Source excerpt:
++++++++++
Better Answers

Our visit to Cape Town created a palpable mix of emotions, thoughts, and insights. Encountering a world that is similar to and, simultaneously, different from the context of the UK can be a rich experience. From township Sunday worship conducted in Xhosa to the vistas from Table Mountain, including that distant icon of the horrors of apartheid: Robben Island.

Amongst all this I took the opportunity to meet colleagues at the Faculty of Theology at the University of Stellenbosch. In its own way, Stellenbosch is a very different emblem of apartheid. Its colonial era buildings communicate the purpose, wealth, privilege and power that enabled European-style institutions to rise in South Africa, and in so many other parts of the world. It was here that the nightmare of apartheid was conceived and developed.

Stellenbosch University has inextricable ties to the formulation of Apartheid Ideology and the formalisation of Afrikaans as academic language, and was thus central to the cultivation of Afrikaner Nationalism in the 20th century.

Stellenbosch University website

Thankfully a great deal has changed at Stellenbosch in recent years. In meeting members of the Faculty we were able to hear about the various initiatives and projects where theology is contributing to the Church’s work – and more widely. For example, this includes a key role in the ‘Courageous Conversations’ work that has brought together the parties involved in mining to address the working conditions and injustices faced by workers in the industry.

Canon Desmond Lambrecht, chaplain to the University, was kind enough to follow up our encounter at Stellenbosch with a visit while the group I was travelling with spent some days at the Volmoed Retreat centre. In our further discussions about chaplaincy Desmond gave me a copy of a book written by Allan Boesak: Pharaohs on Both Sides of the Blood-Red Waters (2017). This prophetic critique of Empire provides an excellent analysis of the persisting struggles and waves of nonviolent revolution across the globe. Boesak argues that this is evidence that we are not living in a post-racial and post-apartheid world, and that the Church has a critical role to play as a prophetic voice – a role Boesak finds it is failing to embrace.
++++++++++
Exercises to complete:
• 1. Answer these questions from the Cape Town visit account, one line each:
(a) Which island does the account call a distant icon of the horrors of apartheid?
(b) At which faculty of the University of Stellenbosch did the writer meet colleagues?
(c) What book did Desmond Lambrecht give the writer?
• 2. Print the passage of the Cape Town visit account that begins at the words "Stellenbosch University has" and stops after the words "the 20th century.".
• 3. Write what comes next in the Cape Town visit account, following on from its last sentence.

Data lines:
++++++++++
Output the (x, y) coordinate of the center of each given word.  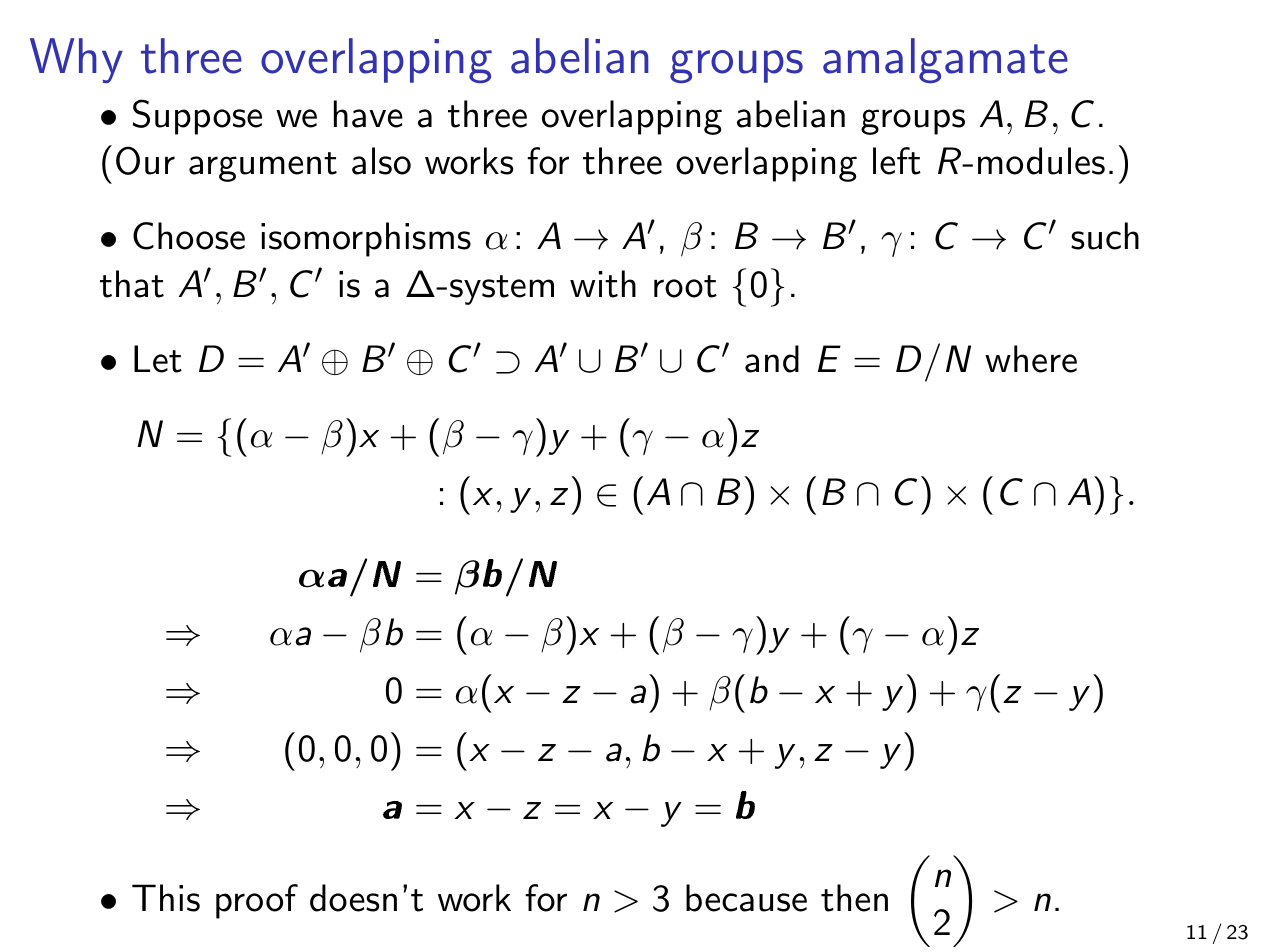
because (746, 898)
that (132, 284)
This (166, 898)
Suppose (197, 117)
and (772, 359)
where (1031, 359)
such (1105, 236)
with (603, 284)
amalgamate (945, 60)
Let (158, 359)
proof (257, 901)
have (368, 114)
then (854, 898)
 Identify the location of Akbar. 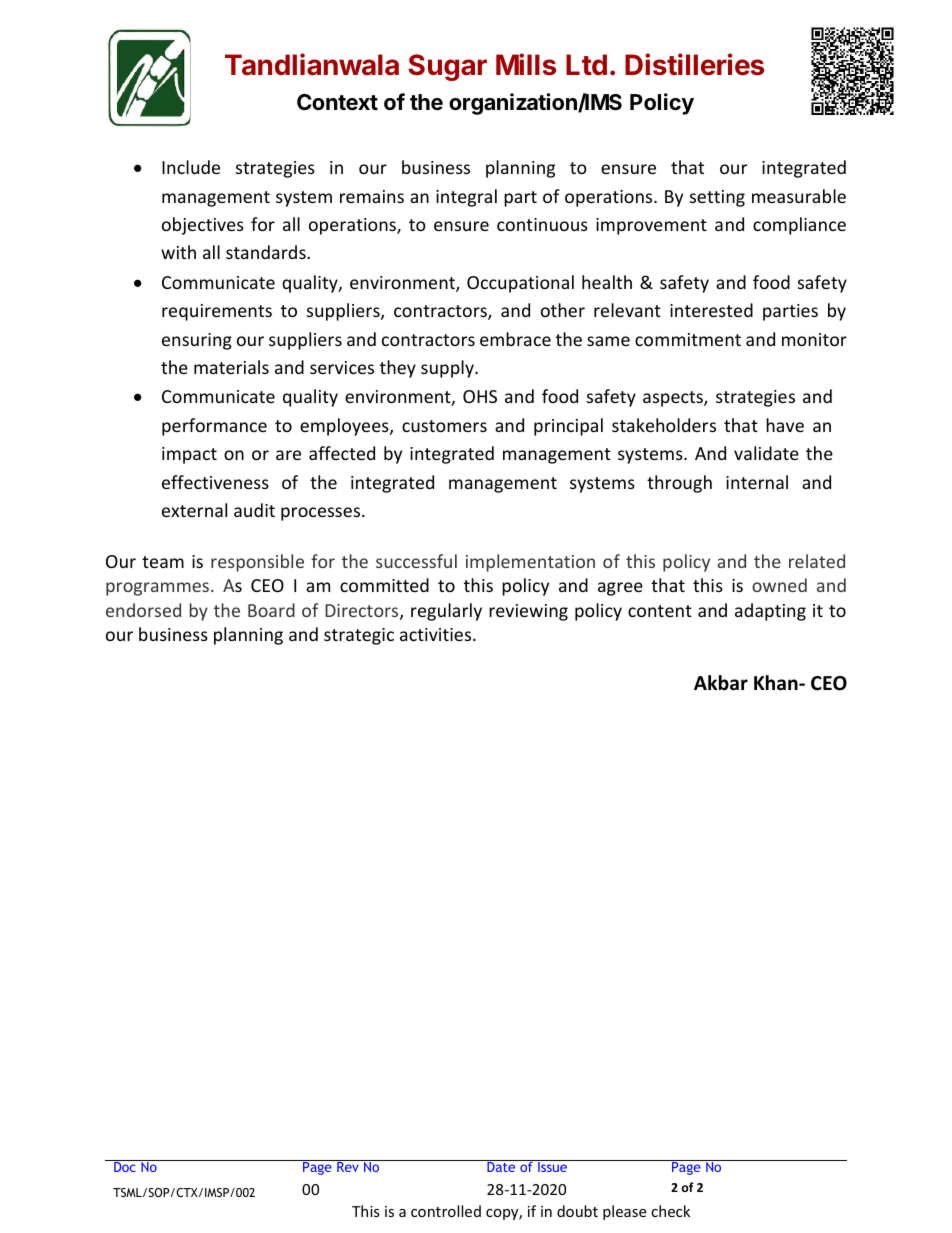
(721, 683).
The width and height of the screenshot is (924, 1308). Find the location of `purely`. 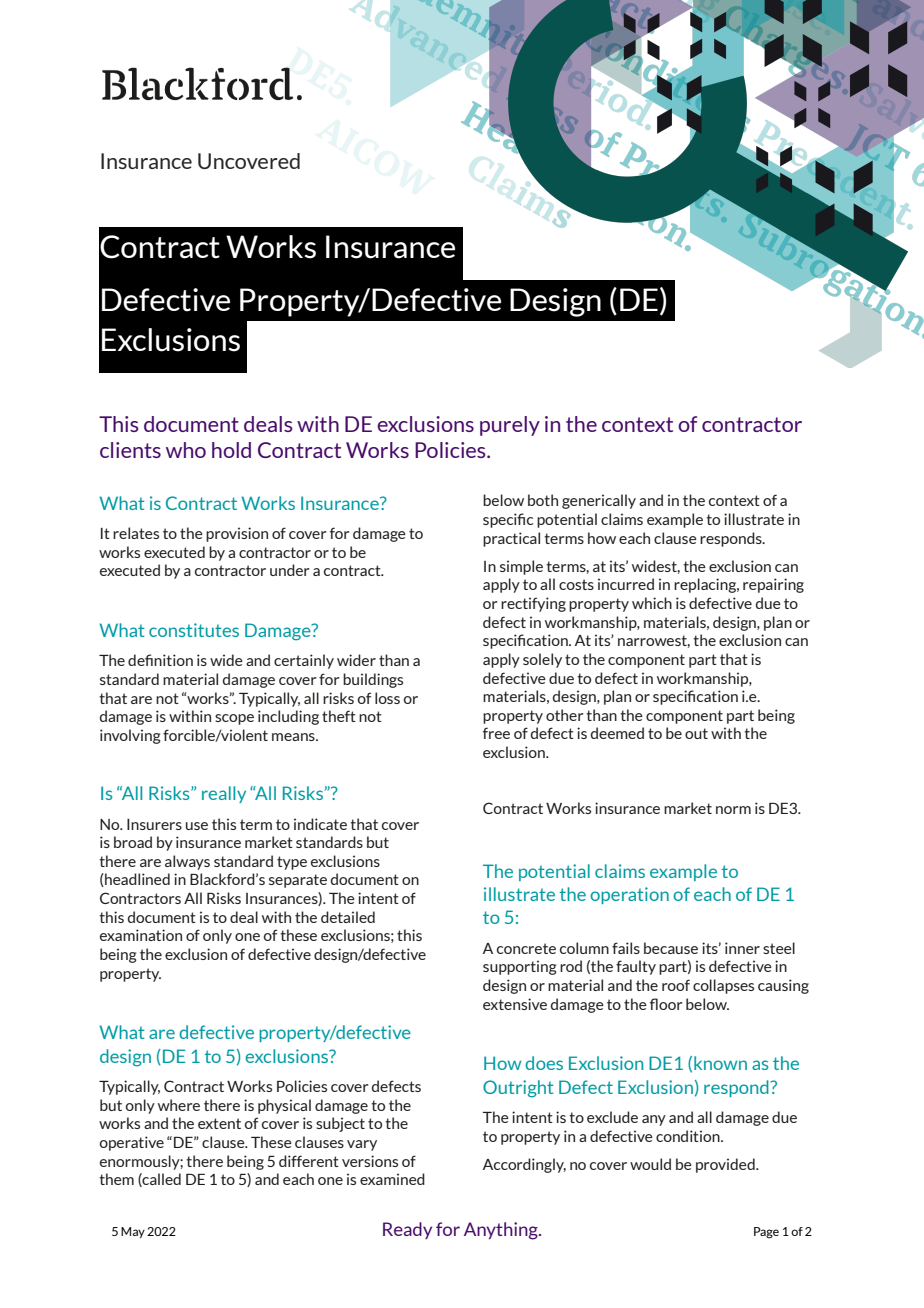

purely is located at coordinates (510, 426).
++++++++++
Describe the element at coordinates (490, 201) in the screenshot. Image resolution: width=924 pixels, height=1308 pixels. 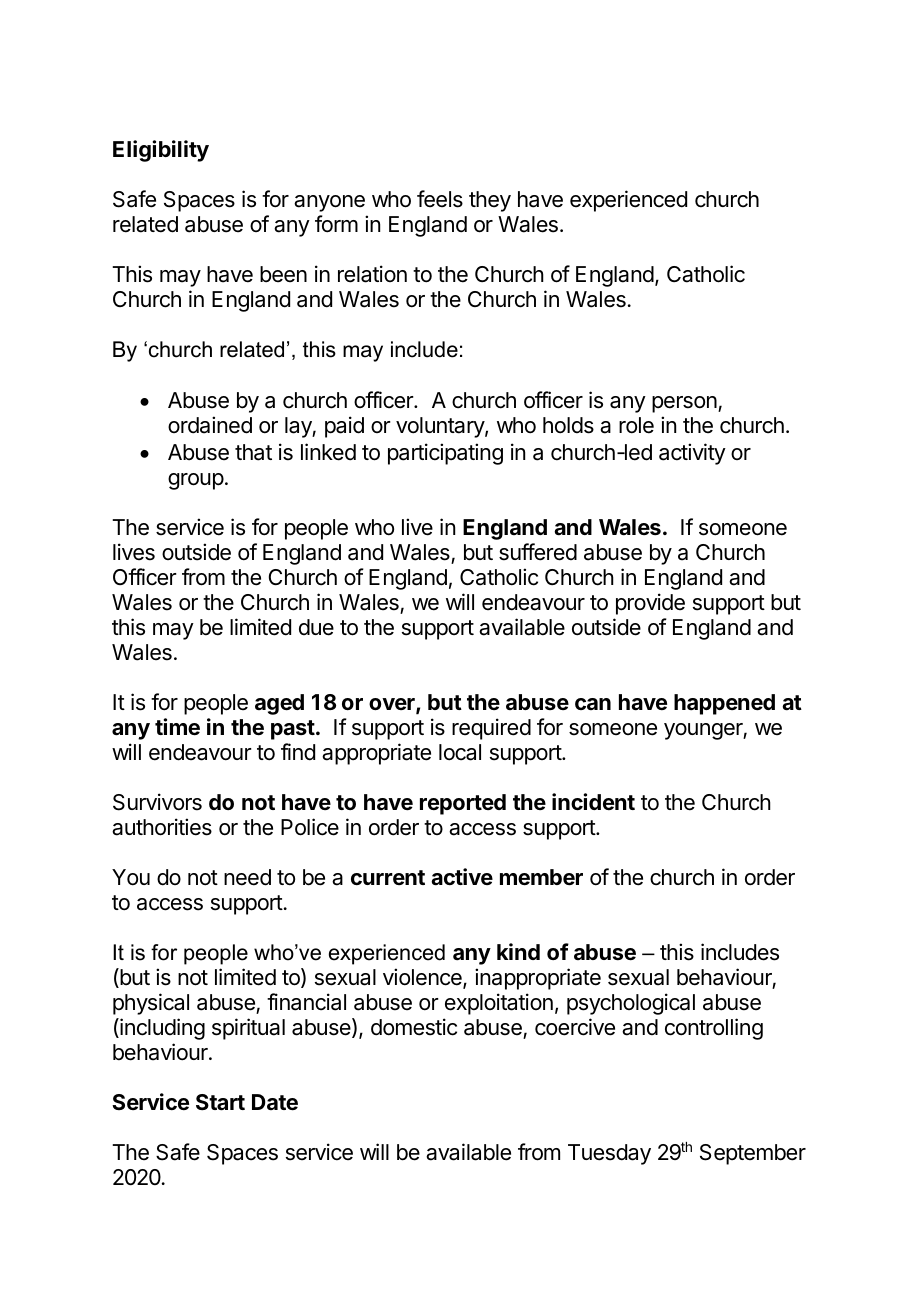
++++++++++
Written answers:
• 1.
(a) Robben Island
(b) The Faculty of Theology
(c) Allan Boesak's *Pharaohs on Both Sides of the Blood-Red Waters* (2017)

• 2.
Stellenbosch University has inextricable ties to the formulation of Apartheid Ideology and the formalisation of Afrikaans as academic language, and was thus central to the cultivation of Afrikaner Nationalism in the 20th century.

• 3.
A central plank of Boesak’s argument is found in the words of Pope Frances, when the Pontiff castigated the ‘globalisation of indifference’. A situation where we get excited about the latest digital device to enter the market while remaining comfortably numb to the egregious disparities of wealth and opportunity that are tolerated within a system of established injustice. In the West we travel on corridors which conveniently separate us from the sights and sounds of this economic apartheid. Standing outside a township church two weeks ago we became aware of how low and how loud the jets were as they came into land at Cape Town International airport. Silent forces continue to locate the poor in the places where others have no intention of living – and where the unaffordability and impracticality of double glazing mean that the sound and intrusion of the exhaust fumes of wealth are ever present.

Part of this indifference lies in our acceptance of poor answers to the challenges we face. Only in an economic system where relationships, communities and individuals are given little intrinsic value is it possible to operate the commercialism we take for granted. More than take for granted: comply with and perpetuate. It would be inhumane and illogical to conclude that there are no better answers than those we appear to accept as inevitable. For example, if the Church is comfortable with this status quo it means that its commission to preach the Kingdom of God is being abandoned. The Lord’s Prayer would need to be revised. Of all institutions, the Church cannot accede to the idea that there are no better answers for human society and creation.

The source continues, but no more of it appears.